Let’s start off with one (well, two) of the most exciting releases from Boss in recent memory, with a little bit of context too. The SDE-3000, originally manufactured by Boss’ parent company Roland in the ‘80s, was one of the first widely-used digital delay rackmount units. This was back when guitar rigs were the size of refrigerators — the bigger, the better! Used by a wealth of well-known players including Steve Vai and Eric Clapton, the SDE-3000 most famously found favour with Eddie Van Halen, who used two of these processors to create an incredible wet/dry/wet stereo setup that sounded simply huge.

Fast-forward to 2023, and Boss has brought the SDE-3000 back in compact form with their SDE-3000D pedal. But this smart-looking stompbox goes far beyond being just a like-for-like copy of the original with a smaller footprint. The advanced SDE-3000D pedal is essentially two SDE-3000s in one package; boasting full stereo capabilities along with MIDI, multiple presets, and many more modern refinements.

Boss have also released an Eddie Van Halen edition too (the SDE-3000EVH), which pays tribute to the Roland SDE-3000’s most famous advocate. Designed in collaboration with the EVH brand, the Boss SDE-3000EVH has even more bells and whistles than the standard SDE-3000D — allowing you to replicate Eddie’s unique wet/dry/wet amp rig and even emulate his specific SDE-3000 sounds, with presets precisely modelled on his original units. The Boss SDE-3000D and SDE-300EVH pedals may be the new kids on the block, but we know that they’re instant icons!

DM-1: Boss’ First Delay Pedal

Boss DM-1 Delay Pedal

Next up, we’re going to go even further back in time. Boss’ first dedicated delay pedal, the DM-1, was released in 1978. That’s right, it was that long ago! Designed as an affordable and more robust alternative to the large, expensive and difficult-to-maintain tape delay/echo units from that era (like the Roland Space Echo, Echoplex or Binson EchoRec), the Boss DM-1 Delay Machine pedal could produce rich-sounding repeats and up to 500 milliseconds of delay time. The Boss DM-1 also uniquely used a charge-coupled device (CCD), which is an electronic component that went on to be widely used in digital cameras.

While the Boss DM-1 wasn’t a match for any of those aforementioned tape delay units in terms of flexibility or frequency response, it was still an important product that became popular with many guitarists of that generation who sought inspiring delay sounds without the hassle. Today, you’d struggle to find an original Boss DM-1 for less than £1000 on the second-hand market, with the unit coveted by collectors of vintage gear. DM-1s are particularly scarce as they weren’t in production for very long (less than two years); replaced by the vibrant-coloured pedal that’s next on our list. Will Boss bring back the DM-1? Well, they kind of have…

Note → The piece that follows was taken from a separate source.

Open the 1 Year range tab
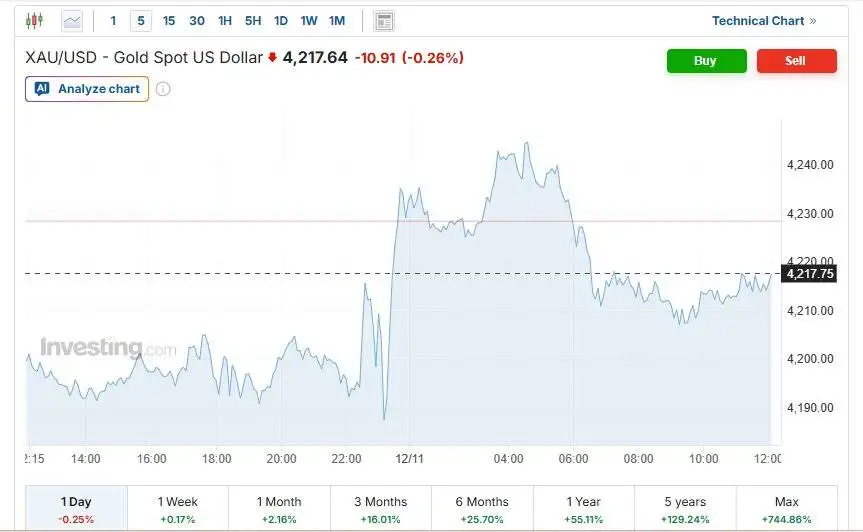Viewport: 863px width, 532px height. (x=584, y=508)
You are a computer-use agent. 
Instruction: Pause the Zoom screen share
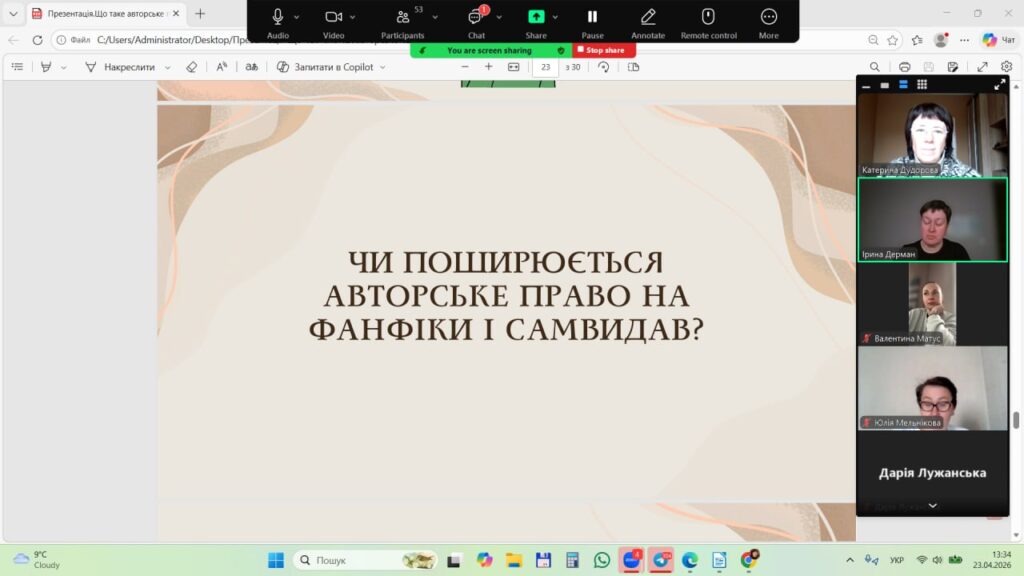(592, 17)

Released in June 2023, the Boss DM-101 Delay Machine offers “the ultimate analogue delay” experience in a compact pedal. Reminiscent of the original DM-1 with its retro-inspired chassis, the DM-101 is a totally different beast that’s driven by eight BBDs under smart CPU control (more on BBDs later). It offers 12 unique modes, stereo operation, and a wide array of tonal colours — all while maintaining 100% analogue signal processing throughout. And with 127 user memories, tap-tempo, carry-over, MIDI and much more, the Boss DM-101 brings you the features and versatility of an advanced digital pedal but with the vibrant, characterful sound that’s only possible with authentic analogue BBD (bucket-brigade device) circuitry.

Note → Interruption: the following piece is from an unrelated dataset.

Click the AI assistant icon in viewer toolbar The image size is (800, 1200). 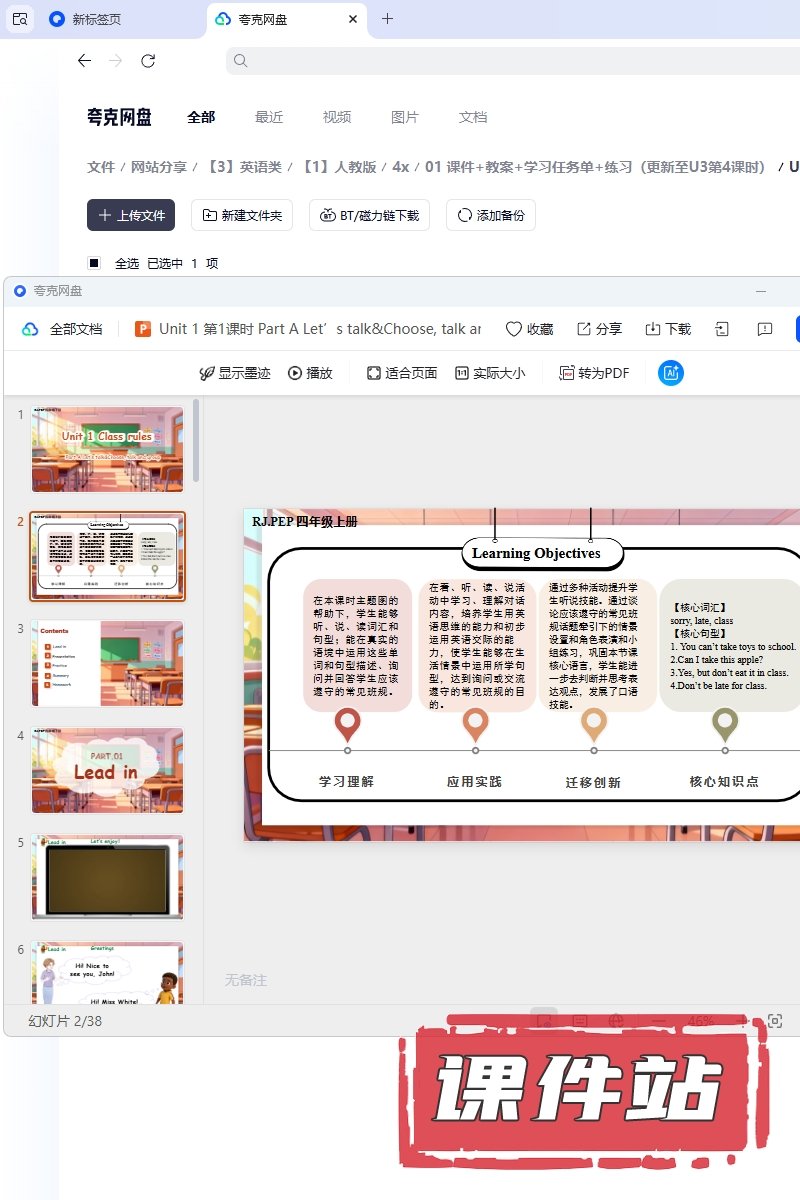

DM-2: Bucket-Brigade, Baby!

Boss DM-2W Analogue Delay Pedal

The bright pink Boss DM-2 delay pedal succeeded the DM-1 in 1981 — adopting the iconic, compact pedal housing design (introduced in 1977) that most Boss effects still adhere to today! It can be argued that this particular stompbox was even more influential than the DM-1; being the first ever all-analogue delay pedal and utilising a BBD (bucket-brigade device).

But what is a BBD? A bucket-brigade device is a desirable component that has become synonymous with analogue delay pedals. It is essentially an analogue circuit squeezed into a small chip, designed to delay an audio signal fed into it by using a series of capacitors that can carry the signal — like firefighters passing buckets of water down a line (hence the name “bucket brigade”). In that scenario, you can imagine how much water can be lost along that line, and this “spillage” occurs within a BBD chip too — adding noise to your signal along with the ticking effect caused by the internal clock.

Boss managed to shrink down their DM-2 from the comparably larger DM-1 by using a BBD, but the DM-2 had some limitations as a result — capable of reaching up to 300 milliseconds of delay time only. However, the aforementioned noise produced by the BBD caused a bigger issue, and Boss had to therefore add filters into the DM-2’s circuit to eradicate that distortion. By sacrificing some of the frequency response like this though, Boss created the DM-2’s signature sound that has been adored by so many musicians for more than four decades! It’s warm, dark and organic — a perfect tone-thickener for guitarists as it doesn’t compete with the sound of their original signal but audibly enriches it. The Boss DM-2 is imperfect by design, but that’s what makes it so special!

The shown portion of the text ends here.